Citeremo come prototipo di difficoltà un solo esempio che, solitamente, costituisce una prova di fuoco per lo psichiatra, qualunque sia la sua esperienza, mentre non è noto come, finora, l’azione di un meccanismo di difesa, forse il più impenetrabile, sia stato studiato solo da noi. Si tratta dello psicopatico, meglio chiamato sociopatico, perché le caratteristiche dell’emergente sociale e le funzioni di leadership e di intervento sono tutte troppo complesse. Consideriamo che questo meccanismo è universale e costituisce il nucleo di ogni psicopatia. Si tratta della difesa cinica (confusa molto spesso con la difesa maniacale). Si tratta di una scissione della personalità con un blocco intenso degli affetti, una reificazione dei vincoli come conseguenza, con una strumentalizzazione macchiavellica di questi. Tutto questo insieme di tecniche dell’io può essere studiato in Macchiavelli, soprattutto attraverso la sua opera “Il principe”, che con il suo cinismo e la sua raccomandazione alla spregiudicatezza, si è convertito nella personificazione del macchiavellismo.

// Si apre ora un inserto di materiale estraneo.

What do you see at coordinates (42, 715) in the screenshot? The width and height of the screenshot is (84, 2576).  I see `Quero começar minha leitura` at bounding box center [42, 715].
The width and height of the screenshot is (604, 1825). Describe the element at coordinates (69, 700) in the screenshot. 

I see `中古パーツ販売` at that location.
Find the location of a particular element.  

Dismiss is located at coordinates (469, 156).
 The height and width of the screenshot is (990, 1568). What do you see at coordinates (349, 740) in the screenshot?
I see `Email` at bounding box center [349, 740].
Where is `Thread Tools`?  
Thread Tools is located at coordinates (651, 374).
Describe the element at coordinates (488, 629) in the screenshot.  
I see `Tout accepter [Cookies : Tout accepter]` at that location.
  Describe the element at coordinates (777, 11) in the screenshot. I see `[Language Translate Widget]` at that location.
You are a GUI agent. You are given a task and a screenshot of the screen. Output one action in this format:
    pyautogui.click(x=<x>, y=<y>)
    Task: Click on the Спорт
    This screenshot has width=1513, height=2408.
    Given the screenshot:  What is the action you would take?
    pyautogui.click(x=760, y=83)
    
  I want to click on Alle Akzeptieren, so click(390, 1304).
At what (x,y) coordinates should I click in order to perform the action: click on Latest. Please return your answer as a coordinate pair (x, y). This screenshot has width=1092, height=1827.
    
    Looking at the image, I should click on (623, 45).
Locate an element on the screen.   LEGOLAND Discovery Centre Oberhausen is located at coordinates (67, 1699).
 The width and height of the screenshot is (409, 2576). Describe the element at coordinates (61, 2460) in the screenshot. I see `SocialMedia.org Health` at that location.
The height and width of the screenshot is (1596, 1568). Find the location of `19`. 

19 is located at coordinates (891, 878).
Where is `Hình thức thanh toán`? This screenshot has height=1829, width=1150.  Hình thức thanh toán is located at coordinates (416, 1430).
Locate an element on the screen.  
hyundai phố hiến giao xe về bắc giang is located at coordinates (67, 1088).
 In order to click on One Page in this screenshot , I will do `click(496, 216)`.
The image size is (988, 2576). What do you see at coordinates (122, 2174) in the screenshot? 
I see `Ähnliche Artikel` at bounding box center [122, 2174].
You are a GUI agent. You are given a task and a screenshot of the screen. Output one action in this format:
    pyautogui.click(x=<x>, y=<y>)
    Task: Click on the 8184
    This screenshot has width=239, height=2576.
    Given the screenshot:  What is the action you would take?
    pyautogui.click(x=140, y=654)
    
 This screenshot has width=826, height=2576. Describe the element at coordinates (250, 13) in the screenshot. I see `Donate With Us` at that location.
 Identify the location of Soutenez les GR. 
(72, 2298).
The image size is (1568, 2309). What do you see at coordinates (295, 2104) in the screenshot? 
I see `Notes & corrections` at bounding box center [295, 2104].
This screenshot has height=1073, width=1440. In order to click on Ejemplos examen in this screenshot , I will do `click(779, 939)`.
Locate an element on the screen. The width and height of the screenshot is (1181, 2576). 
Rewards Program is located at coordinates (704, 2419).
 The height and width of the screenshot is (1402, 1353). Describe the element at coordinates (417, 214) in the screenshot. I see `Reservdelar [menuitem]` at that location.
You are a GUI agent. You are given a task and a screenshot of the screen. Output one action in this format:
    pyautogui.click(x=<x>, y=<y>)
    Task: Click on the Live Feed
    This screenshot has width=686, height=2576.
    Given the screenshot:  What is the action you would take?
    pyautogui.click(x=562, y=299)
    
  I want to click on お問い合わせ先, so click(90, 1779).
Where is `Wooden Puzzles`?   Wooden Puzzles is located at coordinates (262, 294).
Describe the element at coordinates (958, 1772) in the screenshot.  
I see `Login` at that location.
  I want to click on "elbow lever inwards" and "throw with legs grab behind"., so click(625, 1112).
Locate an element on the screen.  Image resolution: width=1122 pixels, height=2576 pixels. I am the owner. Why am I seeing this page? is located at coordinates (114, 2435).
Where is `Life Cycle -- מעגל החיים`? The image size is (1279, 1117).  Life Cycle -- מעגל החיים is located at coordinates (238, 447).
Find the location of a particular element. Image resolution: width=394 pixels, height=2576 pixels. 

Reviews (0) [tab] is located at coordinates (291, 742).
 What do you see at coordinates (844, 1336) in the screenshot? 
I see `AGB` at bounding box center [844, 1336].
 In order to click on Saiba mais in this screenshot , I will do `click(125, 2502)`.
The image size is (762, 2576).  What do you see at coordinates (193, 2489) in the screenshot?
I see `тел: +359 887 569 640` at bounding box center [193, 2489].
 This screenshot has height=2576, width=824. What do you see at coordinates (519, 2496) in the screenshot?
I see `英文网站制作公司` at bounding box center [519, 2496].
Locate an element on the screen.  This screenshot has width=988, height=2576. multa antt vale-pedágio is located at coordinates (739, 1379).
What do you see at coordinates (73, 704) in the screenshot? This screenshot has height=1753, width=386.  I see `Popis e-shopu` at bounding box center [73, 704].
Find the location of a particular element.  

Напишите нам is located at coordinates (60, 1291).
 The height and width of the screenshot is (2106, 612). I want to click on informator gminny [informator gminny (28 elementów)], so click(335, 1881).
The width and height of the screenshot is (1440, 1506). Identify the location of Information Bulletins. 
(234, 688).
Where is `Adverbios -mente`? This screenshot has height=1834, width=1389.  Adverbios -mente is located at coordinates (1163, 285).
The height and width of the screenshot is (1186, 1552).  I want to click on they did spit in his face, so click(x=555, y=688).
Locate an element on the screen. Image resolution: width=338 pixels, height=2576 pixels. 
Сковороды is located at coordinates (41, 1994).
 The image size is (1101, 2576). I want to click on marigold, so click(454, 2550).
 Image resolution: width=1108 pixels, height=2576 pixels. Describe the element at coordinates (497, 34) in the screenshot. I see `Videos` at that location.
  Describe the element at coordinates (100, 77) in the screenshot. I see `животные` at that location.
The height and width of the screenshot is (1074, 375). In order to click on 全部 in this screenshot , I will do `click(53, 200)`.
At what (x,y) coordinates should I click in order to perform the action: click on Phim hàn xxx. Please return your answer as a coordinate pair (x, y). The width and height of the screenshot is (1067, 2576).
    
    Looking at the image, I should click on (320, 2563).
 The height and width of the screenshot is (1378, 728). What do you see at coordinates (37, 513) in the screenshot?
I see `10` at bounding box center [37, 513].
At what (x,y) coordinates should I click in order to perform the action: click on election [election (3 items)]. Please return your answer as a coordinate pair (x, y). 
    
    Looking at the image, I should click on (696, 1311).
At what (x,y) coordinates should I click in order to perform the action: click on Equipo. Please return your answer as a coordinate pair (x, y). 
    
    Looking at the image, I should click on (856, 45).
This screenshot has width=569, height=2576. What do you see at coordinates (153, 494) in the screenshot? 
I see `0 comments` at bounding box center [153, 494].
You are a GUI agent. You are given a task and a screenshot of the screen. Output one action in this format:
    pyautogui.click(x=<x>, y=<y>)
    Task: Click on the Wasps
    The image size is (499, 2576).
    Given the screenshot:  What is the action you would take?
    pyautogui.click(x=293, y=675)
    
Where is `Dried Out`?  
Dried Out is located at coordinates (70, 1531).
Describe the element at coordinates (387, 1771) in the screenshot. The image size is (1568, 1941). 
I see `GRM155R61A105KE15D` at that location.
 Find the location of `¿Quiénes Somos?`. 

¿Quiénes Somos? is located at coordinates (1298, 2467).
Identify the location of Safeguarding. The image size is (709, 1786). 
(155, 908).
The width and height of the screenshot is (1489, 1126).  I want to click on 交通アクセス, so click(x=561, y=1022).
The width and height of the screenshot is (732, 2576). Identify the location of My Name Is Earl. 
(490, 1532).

È curioso che in un’altra delle sue opere più importanti “Discorso sui primi dieci libri di Tito Livio” appare come difensore del diritto alla libertà e della partecipazione del popolo nel governo. Fu, senza dubbio, un patriota italiano, fondamentalmente repubblicano, e vide, come unica possibilità di unione tra i diversi stati italiani, l’uso della violenza, incurante di qualsiasi scrupolo, per mezzo di qualche principe forte. Non raccomandava al “principe” solo l’uso della violenza in politica interna, ma anche a barare apertamente, la rottura dei trattati e, date in pegno le parole, i tradimenti, gli intrighi, l’ipocrisia e l’omicidio politico: “gli uomini sono, in generale, ingrati e incostanti, ipocriti, codardi desiderosi di guadagno”. Continuando a citare Macchiavelli, egli dice: “i politici possono essere classificati in leoni e volpi, il principe deve essere entrambi in una volta, poiché gli uomini sono cattivi per natura e non rimarranno fedeli, egli non dovrebbe essere fedele a loro. Tuttavia non sono mancate a nessun principe ragioni legittime per nascondere la propria infelicità”. Nel paragrafo seguente, Macchiavelli sintetizza il suo pensiero che, applicato alla situazione psicoterapeutica, risulta nella seguente maniera: “Anche il principe (il sociopatico) dovrà essere ipocrita esperto nell’arte della simulazione poiché gli uomini (gli psicoterapeuti) sono così sciocchi e perseguono la necessità del momento (gli onorari) che all’impostore (lo psicopatico) mai mancheranno le vittime (nuovi psicoterapeuti)”. Ciò che Macchiavelli vuole segnalare qui, come portavoce del principe (dello psicopatico), è che questi ha come compito fondamentale la relazione psicoterapeutica, di scoprire il tallone d’Achille del suo psicoterapeuta, scaricando la sua ostilità su questo punto, provocando controtransferalmente nello psicoterapeuta un tale stato di confusione, insicurezza o incertezza da arrivare a renderlo impotente. Il compito psicoterapeutico si è trasformato in come disfarsi dello psicopatico. Qui, vi mostriamo un esempio di una particolare ideologia di una struttura mentale patologica.